▶ _Stated task_:
Write out the listing below verbatim, starting at the line containing "Given: Select the Create Sketch tool icon" and ending after the line containing "Looking at the".

▶ _Data rows_:
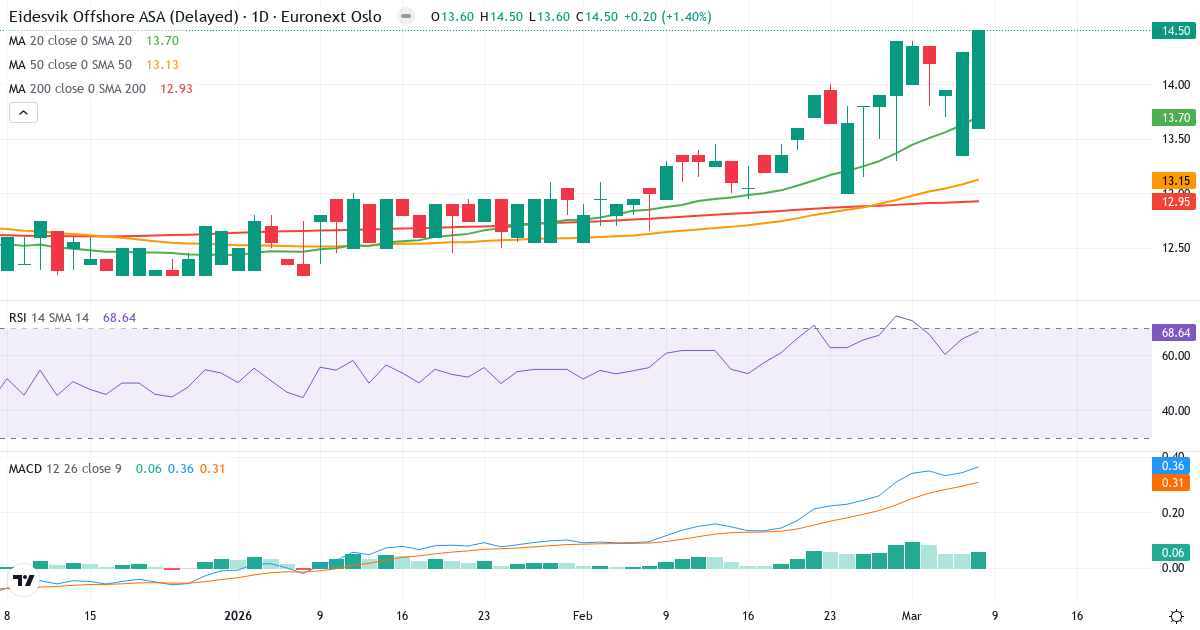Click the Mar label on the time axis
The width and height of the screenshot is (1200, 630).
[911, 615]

...

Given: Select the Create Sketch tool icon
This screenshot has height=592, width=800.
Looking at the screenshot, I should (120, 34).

---

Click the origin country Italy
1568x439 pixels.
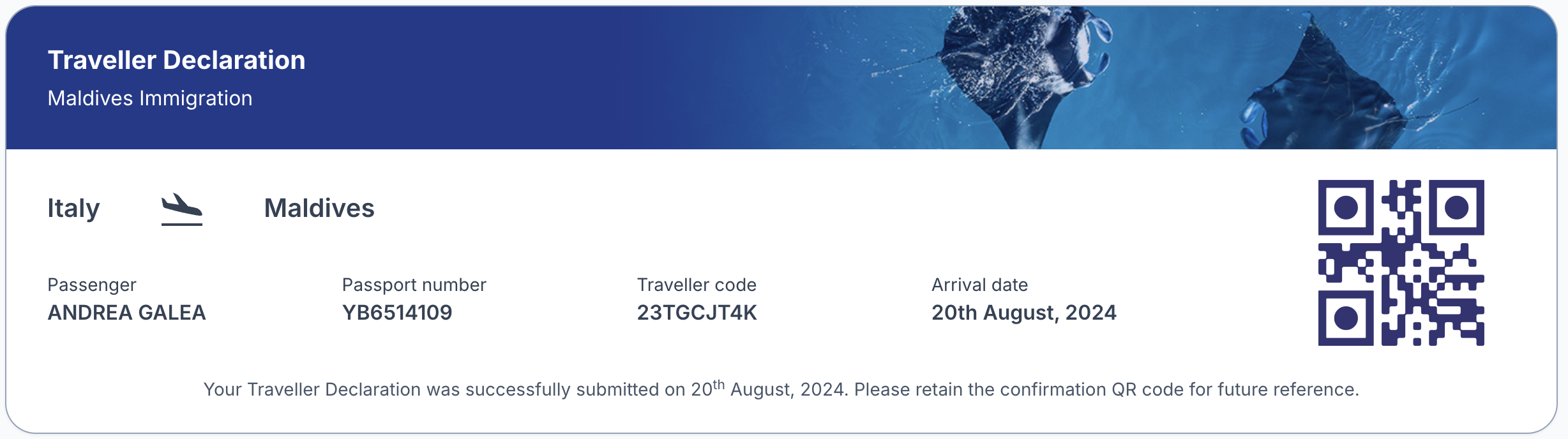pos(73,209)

▶ _Answer to the exercise_:
Given: Select the Create Sketch tool icon
This screenshot has height=592, width=800.
Looking at the screenshot, I should (120, 34).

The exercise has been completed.